Final answer:
The equation of the line passing through the point (-4, -11) and perpendicular to the given line is y = (5/4)x - 6. To find this, we first determined the slope of the given line, which is -4/5, and then found the negative reciprocal for the perpendicular line, which is 5/4. Finally, we used point-slope form to derive the equation of the new line, arriving at option B.
Step-by-step explanation:
To write an equation of a line passing through the point (-4, -11) and perpendicular to the line 4x + 5y = -45, we must first find the slope of the given line and then determine the slope of the line perpendicular to it.
The given line 4x + 5y = -45 can be written in slope-intercept form: y = mx + b, where m is the slope. We rearrange the given equation to find the slope of the given line:
- 5y = -4x - 45
- y = (-4/5)x - 9
The slope of the given line is -4/5, so the slope of a line perpendicular to it would be the negative reciprocal, which is 5/4.
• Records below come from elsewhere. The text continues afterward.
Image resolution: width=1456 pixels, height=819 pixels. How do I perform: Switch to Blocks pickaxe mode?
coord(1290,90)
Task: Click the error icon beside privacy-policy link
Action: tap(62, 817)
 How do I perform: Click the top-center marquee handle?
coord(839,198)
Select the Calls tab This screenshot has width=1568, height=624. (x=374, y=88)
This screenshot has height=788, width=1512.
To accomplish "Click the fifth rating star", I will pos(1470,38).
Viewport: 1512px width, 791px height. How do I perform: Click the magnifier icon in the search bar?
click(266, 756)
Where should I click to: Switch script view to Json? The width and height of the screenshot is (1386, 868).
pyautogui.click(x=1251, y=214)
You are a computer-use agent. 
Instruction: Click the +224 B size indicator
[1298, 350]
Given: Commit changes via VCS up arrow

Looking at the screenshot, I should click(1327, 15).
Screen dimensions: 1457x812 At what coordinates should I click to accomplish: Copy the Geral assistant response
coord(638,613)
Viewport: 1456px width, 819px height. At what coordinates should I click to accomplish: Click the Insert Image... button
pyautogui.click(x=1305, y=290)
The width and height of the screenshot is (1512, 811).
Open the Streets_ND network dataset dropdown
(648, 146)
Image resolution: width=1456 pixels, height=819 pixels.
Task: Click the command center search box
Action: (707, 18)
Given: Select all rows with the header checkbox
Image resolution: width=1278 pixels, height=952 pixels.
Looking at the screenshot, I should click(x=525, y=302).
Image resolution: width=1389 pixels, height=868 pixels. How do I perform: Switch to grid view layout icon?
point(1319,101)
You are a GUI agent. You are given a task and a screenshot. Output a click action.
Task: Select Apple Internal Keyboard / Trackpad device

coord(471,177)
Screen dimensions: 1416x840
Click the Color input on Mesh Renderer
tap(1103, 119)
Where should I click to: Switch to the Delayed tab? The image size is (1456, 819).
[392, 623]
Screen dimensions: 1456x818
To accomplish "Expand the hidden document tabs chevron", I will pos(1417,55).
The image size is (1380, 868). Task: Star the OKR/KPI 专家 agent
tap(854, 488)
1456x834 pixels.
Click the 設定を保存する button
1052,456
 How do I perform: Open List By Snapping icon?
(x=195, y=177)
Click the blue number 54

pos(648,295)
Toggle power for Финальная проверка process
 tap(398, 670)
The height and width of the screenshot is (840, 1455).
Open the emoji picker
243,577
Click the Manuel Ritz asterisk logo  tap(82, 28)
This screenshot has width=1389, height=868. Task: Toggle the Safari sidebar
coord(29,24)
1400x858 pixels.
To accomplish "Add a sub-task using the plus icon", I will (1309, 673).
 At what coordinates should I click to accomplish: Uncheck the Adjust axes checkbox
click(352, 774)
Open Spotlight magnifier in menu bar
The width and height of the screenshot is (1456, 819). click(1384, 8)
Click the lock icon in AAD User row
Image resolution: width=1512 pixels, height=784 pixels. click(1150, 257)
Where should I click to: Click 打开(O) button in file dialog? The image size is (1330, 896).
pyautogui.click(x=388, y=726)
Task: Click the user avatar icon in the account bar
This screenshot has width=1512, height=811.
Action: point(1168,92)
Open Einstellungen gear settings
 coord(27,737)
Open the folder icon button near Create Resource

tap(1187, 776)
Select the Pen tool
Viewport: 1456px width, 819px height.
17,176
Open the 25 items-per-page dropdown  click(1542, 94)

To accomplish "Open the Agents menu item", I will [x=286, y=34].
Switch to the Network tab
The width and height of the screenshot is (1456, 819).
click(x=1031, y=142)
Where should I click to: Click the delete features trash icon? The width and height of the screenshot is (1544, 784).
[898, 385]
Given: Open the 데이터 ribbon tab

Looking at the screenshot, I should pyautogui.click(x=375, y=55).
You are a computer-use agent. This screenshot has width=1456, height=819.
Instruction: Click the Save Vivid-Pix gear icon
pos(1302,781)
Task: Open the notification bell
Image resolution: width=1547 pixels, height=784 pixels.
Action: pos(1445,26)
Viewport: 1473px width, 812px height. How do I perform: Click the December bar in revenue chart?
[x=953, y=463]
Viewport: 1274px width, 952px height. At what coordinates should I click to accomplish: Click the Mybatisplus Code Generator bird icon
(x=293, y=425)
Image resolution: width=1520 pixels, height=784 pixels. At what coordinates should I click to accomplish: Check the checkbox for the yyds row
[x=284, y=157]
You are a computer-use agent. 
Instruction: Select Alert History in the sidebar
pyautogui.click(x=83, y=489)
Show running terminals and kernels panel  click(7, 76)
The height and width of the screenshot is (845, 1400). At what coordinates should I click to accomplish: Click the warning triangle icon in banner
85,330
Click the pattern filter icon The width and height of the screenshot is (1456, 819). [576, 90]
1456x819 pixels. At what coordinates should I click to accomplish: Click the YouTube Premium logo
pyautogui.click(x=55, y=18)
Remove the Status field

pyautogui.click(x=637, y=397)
Now, using the slope 5/4 and the point (-4, -11), we use the point-slope form of a line equation, which is y - y1 = m(x - x1), to find the equation of the new line:
- y - (-11) = (5/4)(x - (-4))
- y + 11 = (5/4)x + 5
- y = (5/4)x + 5 - 11
- y = (5/4)x - 6
Therefore, the equation of the line passing through the point (-4, -11) and perpendicular to the line 4x + 5y = -45 is y = (5/4)x - 6, which corresponds to option B.